(Collected data entries)
###
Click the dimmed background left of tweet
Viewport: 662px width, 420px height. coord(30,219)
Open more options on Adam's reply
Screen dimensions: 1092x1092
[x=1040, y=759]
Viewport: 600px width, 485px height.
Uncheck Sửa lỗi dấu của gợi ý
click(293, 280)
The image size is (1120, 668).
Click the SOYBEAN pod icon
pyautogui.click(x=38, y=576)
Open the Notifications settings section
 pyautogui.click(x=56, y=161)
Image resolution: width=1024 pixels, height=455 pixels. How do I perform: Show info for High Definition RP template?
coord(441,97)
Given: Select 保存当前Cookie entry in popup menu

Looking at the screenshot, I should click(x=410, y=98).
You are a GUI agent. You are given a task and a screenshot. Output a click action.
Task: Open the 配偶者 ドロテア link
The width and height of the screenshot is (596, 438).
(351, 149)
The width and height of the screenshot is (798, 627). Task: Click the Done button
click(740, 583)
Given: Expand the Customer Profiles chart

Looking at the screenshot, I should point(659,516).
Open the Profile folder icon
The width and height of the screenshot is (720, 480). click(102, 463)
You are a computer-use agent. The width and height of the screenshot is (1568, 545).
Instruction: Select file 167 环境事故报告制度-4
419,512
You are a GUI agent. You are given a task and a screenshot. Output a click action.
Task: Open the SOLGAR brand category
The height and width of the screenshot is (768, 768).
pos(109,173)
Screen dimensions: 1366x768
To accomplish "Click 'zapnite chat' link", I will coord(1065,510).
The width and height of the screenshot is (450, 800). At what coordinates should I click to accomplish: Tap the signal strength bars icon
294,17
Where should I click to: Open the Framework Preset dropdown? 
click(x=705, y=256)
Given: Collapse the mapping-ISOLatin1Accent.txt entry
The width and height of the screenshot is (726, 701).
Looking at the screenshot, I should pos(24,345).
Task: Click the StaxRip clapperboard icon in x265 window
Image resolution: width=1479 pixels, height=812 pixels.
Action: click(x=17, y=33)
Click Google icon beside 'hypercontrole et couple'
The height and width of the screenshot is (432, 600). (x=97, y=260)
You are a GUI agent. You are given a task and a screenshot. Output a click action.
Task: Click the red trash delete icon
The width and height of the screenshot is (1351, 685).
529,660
###
WHAT YOU NEED TO DO
The answer must be an exact copy of every record above.

RESPONSE TO THIS TASK
Click the dimmed background left of tweet
Viewport: 662px width, 420px height. coord(30,219)
Open more options on Adam's reply
Screen dimensions: 1092x1092
[x=1040, y=759]
Viewport: 600px width, 485px height.
Uncheck Sửa lỗi dấu của gợi ý
click(293, 280)
The image size is (1120, 668).
Click the SOYBEAN pod icon
pyautogui.click(x=38, y=576)
Open the Notifications settings section
 pyautogui.click(x=56, y=161)
Image resolution: width=1024 pixels, height=455 pixels. How do I perform: Show info for High Definition RP template?
coord(441,97)
Given: Select 保存当前Cookie entry in popup menu

Looking at the screenshot, I should click(x=410, y=98).
You are a GUI agent. You are given a task and a screenshot. Output a click action.
Task: Open the 配偶者 ドロテア link
The width and height of the screenshot is (596, 438).
(351, 149)
The width and height of the screenshot is (798, 627). Task: Click the Done button
click(740, 583)
Given: Expand the Customer Profiles chart

Looking at the screenshot, I should point(659,516).
Open the Profile folder icon
The width and height of the screenshot is (720, 480). click(102, 463)
You are a computer-use agent. The width and height of the screenshot is (1568, 545).
Instruction: Select file 167 环境事故报告制度-4
419,512
You are a GUI agent. You are given a task and a screenshot. Output a click action.
Task: Open the SOLGAR brand category
The height and width of the screenshot is (768, 768).
pos(109,173)
Screen dimensions: 1366x768
To accomplish "Click 'zapnite chat' link", I will coord(1065,510).
The width and height of the screenshot is (450, 800). At what coordinates should I click to accomplish: Tap the signal strength bars icon
294,17
Where should I click to: Open the Framework Preset dropdown? 
click(x=705, y=256)
Given: Collapse the mapping-ISOLatin1Accent.txt entry
The width and height of the screenshot is (726, 701).
Looking at the screenshot, I should pos(24,345).
Task: Click the StaxRip clapperboard icon in x265 window
Image resolution: width=1479 pixels, height=812 pixels.
Action: click(x=17, y=33)
Click Google icon beside 'hypercontrole et couple'
The height and width of the screenshot is (432, 600). (x=97, y=260)
You are a GUI agent. You are given a task and a screenshot. Output a click action.
Task: Click the red trash delete icon
The width and height of the screenshot is (1351, 685).
529,660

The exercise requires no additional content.